At the Chicago auto show this week, Chrysler Group LLC president and CEO of the Dodge 2010 Dodge Avenger - 300.JPG brand and senior vice president of product design Ralph Gilles reminded that the lowly esteemed and poorly selling Dodge Avenger and its Chrysler Sebring counterpart will get substantial overhauls for the 2011 model year.

The makeovers might include new names, Gilles told Bloomberg News.

The situation with the Avenger and Sebring leaves Chrysler in a conundrum that will test one of the more lasting adages of the auto business: establishing a nameplate is a costly investment, making it a good idea not to change.
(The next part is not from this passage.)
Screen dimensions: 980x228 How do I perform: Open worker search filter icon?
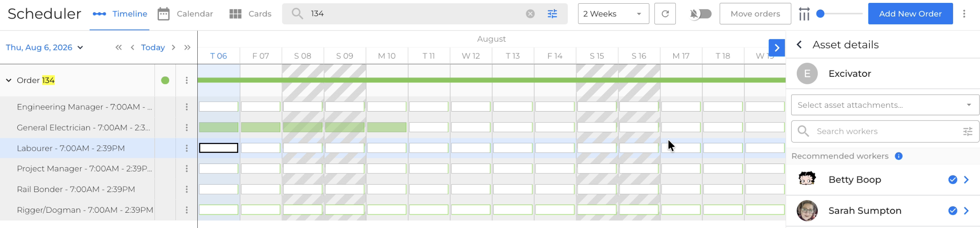click(x=968, y=131)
Likewise, establishing a new name for an existing or revised model can confuse consumers, threaten sales and squander the investment in the previous name.

 

Some brands, such as Lincoln and Acura, already have tested the theory by changing from model names to alphanumeric descriptors. Although both brands' changeovers have been complete for some time, arguments continue about the results of the strategy.
Chrysler, however, likely is eager for a clean break - at whatever the cost - from longstanding criticism of the Sebring and Avenger's low-rent interiors and under-engineered dynamics.

As a result, the two models have been perpetual underachievers in the showroom - another factor that may lead Chrysler to derive new names for its midsize sedans and 2-door convertible. Last year, Avenger sales slid 37 percent to 38,922 units, or just more than a tenth of the sales of the segment-leading Toyota Camry.

The Sebring - sedan and hardtop and soft top convertible - wobbled to a sales total of just 27,640 last year, a 62-percent plunge from a 2008 that itself was far from a solid year. Total auto-industry sales were off 21.2 percent last year, according to data from Edmunds.com.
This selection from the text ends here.